Professional skills and knowledge
- Docker and Kubernetes.
- Linux OS.
- TCP/IP networking, DNS and data storage
- Monitoring tools (Grafana, Prometheus)
- Infrastructure as Code and provisioning tools (i.e. Terraform, Ansible).
- Programming (i.e. Python) and Shell Scripting
- SFTP, SSH, TLS/SSL, REST protocols.
- Experience with on-call duties and resolving production incidents.
- Source code version control systems (Git).
- CI /CD tools (e.g. GitLab, Jenkins, Artifactory)
- Database knowledge (e.g. PostgreSQL)
Additional knowhow and skills in the following areas are a plus:
- Cloud platforms (AWS, GCP, MS Azure)
- Programming languages (Java/Go)
- NoSQL databases (i.e.

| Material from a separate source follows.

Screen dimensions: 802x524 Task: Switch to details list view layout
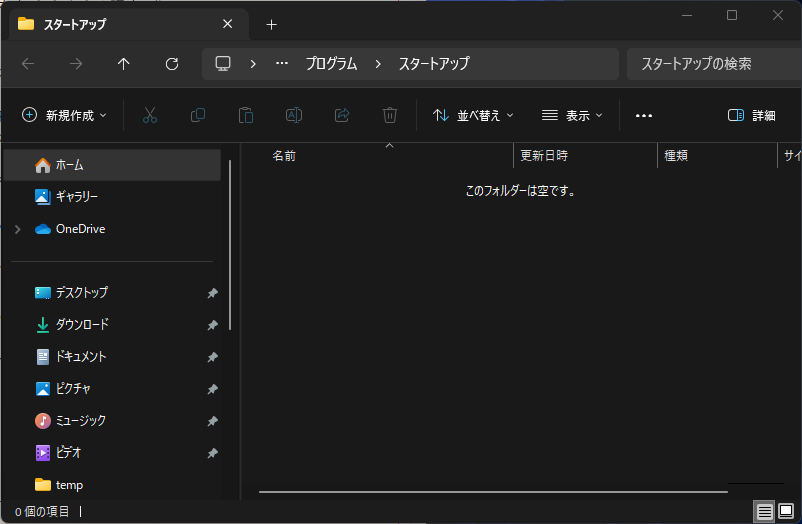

MongoDB)
Required domain knowledge
- Performance, scalability and security of distributed systems
- Cloud-native design principles
- Infrastructure as code (design, configuration and programming)
- Linux OS
Personal skills
Value driven professional
Humble
- Ready to listen and to share expertise and best practice across own team
- Open for feedback and flexibility to adapt
Ambitious
- Taking accountability to drive results
- Going the extra mile for great customer experience
Smart
- Ability to prioritize multiple tasks and to set focus
- Passionate to find pragmatic solutions and to innovate
Humane
- Caring for other’s well-being in a remote working environment
- Advocates diversity and fairness
Qualification
- At least 2+ years of hand-on experience in building, monitoring and troubleshooting reliable systems based on container technologies (Kubernetes, Docker).
- At least 5+ years of experience with Linux OS, software development and infrastructure automation.
Why join us
- Individual freedom – tell us what’s important for YOU!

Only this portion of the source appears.